Sukses

BPKP Digugat oleh Rekanan PLN

Direktur Mapna Indonesia Mohammad Bahalwan menggugat Deputi Kepala BPKP bidang Investigasi dan Tim Audit BPKP yang menerbitkan LHPKKN.

Liputan6.com, Jakarta - Badan Pengawasan Keuangan dan Pembangunan (BPKP) digugat oleh salah satu petinggi rekanan PT PLN dalam proyek pengadaan barang dan jasa life time extension (LTE ) gas turbine (GT) 2.1 dan 2.2 PLTGU Belawan.

Gugatan tersebut dilakukan oleh Direktur PT Mapna Indonesia Mohammad Bahalwan melalui tim kuasa hukumnya. Gugatan didaftarkan di Pengadilan Tata Usaha Negara (PTUN) Jakarta.

Bahalwan menggugat BPKP terkait perhitungan kerugian keuangan negara dalam perkara dugaan tindak pidana korupsi pada pekerjaan pengadaan barang dan jasa LTE GT 2.1 dan 2.2 PLTGU Belawan.

Ia menilai Laporan yang dikeluarkan BPKP dinilai cacat hukum karena BPKP secara yuridis tidak memiliki wewenang untuk melakukan perhitungan kerugian keuangan negara dan laporan tersebut tidak sesuai dengan prosedur yang benar.

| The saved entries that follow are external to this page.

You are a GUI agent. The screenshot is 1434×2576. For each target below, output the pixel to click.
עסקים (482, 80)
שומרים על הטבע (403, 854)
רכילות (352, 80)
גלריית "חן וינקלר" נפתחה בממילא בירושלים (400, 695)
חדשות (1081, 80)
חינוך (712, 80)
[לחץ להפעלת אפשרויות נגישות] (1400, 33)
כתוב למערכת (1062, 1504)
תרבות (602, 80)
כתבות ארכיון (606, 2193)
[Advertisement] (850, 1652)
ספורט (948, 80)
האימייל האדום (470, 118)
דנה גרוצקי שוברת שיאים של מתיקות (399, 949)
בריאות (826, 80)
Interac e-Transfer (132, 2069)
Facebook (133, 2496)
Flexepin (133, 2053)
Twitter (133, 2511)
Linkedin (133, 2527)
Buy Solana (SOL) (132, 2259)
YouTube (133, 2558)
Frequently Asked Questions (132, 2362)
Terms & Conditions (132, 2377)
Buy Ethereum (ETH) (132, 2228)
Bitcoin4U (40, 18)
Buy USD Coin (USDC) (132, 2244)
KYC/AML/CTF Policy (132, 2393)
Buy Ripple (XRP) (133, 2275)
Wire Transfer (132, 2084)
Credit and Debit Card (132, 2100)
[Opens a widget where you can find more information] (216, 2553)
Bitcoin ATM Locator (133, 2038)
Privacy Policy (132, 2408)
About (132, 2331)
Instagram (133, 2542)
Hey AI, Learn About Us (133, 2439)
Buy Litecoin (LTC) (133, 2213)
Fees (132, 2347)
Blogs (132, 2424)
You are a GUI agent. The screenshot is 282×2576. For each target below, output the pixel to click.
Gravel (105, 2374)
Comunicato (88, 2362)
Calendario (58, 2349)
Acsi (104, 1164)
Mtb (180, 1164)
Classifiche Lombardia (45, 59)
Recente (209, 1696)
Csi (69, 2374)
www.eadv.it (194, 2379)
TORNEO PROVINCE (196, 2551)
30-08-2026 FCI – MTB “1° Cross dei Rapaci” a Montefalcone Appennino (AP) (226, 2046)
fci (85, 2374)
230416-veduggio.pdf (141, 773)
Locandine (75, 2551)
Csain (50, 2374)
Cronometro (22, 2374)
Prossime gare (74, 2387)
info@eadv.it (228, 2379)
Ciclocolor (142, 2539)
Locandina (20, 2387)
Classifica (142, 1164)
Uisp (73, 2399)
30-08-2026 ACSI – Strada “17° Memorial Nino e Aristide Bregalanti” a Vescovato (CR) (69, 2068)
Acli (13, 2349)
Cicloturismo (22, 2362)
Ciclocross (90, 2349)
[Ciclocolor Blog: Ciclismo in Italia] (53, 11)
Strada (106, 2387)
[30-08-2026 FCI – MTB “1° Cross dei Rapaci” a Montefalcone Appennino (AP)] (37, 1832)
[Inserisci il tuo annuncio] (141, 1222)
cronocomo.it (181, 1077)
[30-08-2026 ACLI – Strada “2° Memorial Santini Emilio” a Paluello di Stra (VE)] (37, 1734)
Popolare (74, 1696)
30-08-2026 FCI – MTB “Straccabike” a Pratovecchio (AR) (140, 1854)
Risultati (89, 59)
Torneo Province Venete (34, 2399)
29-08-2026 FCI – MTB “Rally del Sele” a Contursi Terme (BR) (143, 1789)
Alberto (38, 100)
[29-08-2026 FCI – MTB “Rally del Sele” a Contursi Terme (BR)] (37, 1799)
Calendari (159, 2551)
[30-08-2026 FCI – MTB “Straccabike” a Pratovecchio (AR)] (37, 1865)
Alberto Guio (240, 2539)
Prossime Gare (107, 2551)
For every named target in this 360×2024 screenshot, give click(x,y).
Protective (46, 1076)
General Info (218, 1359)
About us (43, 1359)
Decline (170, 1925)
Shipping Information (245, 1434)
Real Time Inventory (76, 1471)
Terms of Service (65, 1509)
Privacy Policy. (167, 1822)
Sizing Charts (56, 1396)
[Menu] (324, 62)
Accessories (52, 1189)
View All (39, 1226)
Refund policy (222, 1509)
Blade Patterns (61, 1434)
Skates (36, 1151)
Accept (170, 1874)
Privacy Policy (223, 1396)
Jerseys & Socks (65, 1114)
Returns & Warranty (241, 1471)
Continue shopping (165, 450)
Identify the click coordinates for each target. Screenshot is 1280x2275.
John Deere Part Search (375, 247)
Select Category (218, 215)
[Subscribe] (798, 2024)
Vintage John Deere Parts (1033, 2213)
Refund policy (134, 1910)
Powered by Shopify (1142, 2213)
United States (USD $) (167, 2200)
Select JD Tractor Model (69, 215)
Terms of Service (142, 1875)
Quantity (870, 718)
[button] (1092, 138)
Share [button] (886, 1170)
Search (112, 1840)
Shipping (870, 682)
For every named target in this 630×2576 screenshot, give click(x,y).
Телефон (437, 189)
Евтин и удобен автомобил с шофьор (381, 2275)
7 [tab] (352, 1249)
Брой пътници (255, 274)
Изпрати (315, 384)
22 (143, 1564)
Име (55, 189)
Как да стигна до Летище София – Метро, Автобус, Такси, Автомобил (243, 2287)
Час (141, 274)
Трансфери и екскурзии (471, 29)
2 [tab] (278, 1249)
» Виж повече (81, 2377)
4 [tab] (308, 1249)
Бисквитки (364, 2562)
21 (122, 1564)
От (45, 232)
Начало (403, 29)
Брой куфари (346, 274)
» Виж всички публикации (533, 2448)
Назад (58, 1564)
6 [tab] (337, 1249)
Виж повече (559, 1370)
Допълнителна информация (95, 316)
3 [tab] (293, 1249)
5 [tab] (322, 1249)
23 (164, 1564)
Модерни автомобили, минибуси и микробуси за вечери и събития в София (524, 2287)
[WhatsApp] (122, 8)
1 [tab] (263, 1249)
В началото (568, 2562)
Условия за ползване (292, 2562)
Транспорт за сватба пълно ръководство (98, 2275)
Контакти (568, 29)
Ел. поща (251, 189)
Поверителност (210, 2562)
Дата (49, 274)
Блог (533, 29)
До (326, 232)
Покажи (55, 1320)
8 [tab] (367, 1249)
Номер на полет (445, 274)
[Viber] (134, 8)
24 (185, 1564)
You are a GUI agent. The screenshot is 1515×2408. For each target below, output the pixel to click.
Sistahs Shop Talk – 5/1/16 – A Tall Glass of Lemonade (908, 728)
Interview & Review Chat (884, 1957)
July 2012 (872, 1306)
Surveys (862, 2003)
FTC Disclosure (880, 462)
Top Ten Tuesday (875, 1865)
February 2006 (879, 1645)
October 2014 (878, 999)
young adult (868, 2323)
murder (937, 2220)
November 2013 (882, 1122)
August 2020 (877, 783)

Salah satu Kuasa Hukum Mohammad Bahalwan, Ari Juliano Gema mengatakan, dalam gugatan yang diajukan ke PTUN Jakarta tersebut, kliennya menggugat Deputi Kepala BPKP bidang Investigasi dan Tim Audit BPKP yang menerbitkan Laporan Hasil Penghitungan Kerugian Keuangan Negara (LHPKKN) terkait kasus dugaan korupsi di PLTGU Belawan.

“Badan yang berwenang menetapkan jumlah kerugian negara akibat perbuatan melawan hukum yang dilakukan oleh badan hukum maupun perorangan hanya Badan Pemeriksa Keuangan (BPK) sesuai Undang-Undang Nomor 15 Tahun 2006 tentang BPK,” jelas Juliano seperti tertulis dalam keterangan pers, Jumat malam (6/6/2014).

Dasar gugatan selanjutnya adalah fakta bahwa penerbitan LHPKKN oleh BPKP tidak sesuai dengan prosedur dan standar audit investigasi yang benar. Sesuai prosedur, sebelum menerbitkan hasil audit, BPKP selaku auditor harus meminta tanggapan atas kesimpulan hasil auditnya kepada pihak-pihak yang relevan, antara lain PT PLN sebagai pemberi pekerjaan dan Mapna Co selaku kontraktor yang mengerjakan LTE GT 2.1 dan 2.2. 

“Faktanya, BPKP tidak pernah menghubungi PLN, Mapna Co, atau Mapna Indonesia, apalagi meminta tanggapan atas hasil auditnya,” tambah Juliano.

Di samping itu, laporan penghitungan kerugian negara BPKP tersebut juga bertentangan dengan asas-asas umum pemerintahan yang baik, yaitu asas kepastian hukum dan asas profesionalitas serta asas kecermatan.

“BPKP seharusnya memahami batas-batas wewenangnya terkait dengan permintaan Kejaksaan Agung untuk menghitung kerugian negara akibat perbuatan melawan hukum yang diduga dilakukan oleh klien kami,” tutur Juliano.

Ia pun melanjutkan, laporan kerugian keuangan negara yang dikeluarkan BPKP telah merugikan kliennya, yaitu Mohammad Bahalwan, yang dijadikan terdakwa bersama sejumlah pejabat PLN yang saat ini dalam proses persidangan di Pengadilan Negeri Medan.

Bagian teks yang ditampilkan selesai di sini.